START Recorded data

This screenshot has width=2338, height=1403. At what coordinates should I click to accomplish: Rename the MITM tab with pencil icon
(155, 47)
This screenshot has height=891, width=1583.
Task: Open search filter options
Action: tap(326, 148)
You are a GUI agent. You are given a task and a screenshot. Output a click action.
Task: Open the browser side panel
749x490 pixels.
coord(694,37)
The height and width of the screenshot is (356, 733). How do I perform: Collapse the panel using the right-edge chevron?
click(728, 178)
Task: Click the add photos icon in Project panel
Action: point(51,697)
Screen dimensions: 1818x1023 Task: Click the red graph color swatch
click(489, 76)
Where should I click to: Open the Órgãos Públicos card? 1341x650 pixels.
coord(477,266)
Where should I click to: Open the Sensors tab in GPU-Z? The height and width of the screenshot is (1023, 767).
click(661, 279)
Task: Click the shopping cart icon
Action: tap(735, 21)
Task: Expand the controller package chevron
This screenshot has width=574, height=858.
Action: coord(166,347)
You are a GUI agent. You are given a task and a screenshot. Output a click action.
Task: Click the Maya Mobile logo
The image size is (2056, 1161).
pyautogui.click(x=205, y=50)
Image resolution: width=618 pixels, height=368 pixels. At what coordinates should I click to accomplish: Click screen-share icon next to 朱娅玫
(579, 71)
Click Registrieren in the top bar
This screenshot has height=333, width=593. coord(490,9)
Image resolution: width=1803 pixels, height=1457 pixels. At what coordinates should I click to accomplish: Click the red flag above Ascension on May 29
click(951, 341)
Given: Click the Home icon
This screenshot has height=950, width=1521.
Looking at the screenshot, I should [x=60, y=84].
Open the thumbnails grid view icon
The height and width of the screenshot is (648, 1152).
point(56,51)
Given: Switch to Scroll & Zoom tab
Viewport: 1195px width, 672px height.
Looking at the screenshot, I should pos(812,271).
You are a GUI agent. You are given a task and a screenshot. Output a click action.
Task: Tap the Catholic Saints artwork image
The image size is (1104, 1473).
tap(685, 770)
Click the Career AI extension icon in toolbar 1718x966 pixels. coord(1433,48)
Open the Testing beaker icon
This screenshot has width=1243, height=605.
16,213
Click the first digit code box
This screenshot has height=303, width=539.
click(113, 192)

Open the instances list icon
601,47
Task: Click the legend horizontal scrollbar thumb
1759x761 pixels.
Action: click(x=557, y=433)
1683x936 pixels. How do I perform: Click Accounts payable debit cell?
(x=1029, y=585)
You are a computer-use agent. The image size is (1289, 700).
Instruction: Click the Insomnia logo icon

END Recorded data

◆ **Assignment**: Where the data above reaches the line holding "749x490 pixels.", begin printing, and stop after the line holding "Task: Click the Maya Mobile logo". Each line must be reproduced exactly, with nothing else added.

◆ **Exercise response**:
749x490 pixels.
coord(694,37)
The height and width of the screenshot is (356, 733). How do I perform: Collapse the panel using the right-edge chevron?
click(728, 178)
Task: Click the add photos icon in Project panel
Action: point(51,697)
Screen dimensions: 1818x1023 Task: Click the red graph color swatch
click(489, 76)
Where should I click to: Open the Órgãos Públicos card? 1341x650 pixels.
coord(477,266)
Where should I click to: Open the Sensors tab in GPU-Z? The height and width of the screenshot is (1023, 767).
click(661, 279)
Task: Click the shopping cart icon
Action: tap(735, 21)
Task: Expand the controller package chevron
This screenshot has width=574, height=858.
Action: coord(166,347)
You are a GUI agent. You are given a task and a screenshot. Output a click action.
Task: Click the Maya Mobile logo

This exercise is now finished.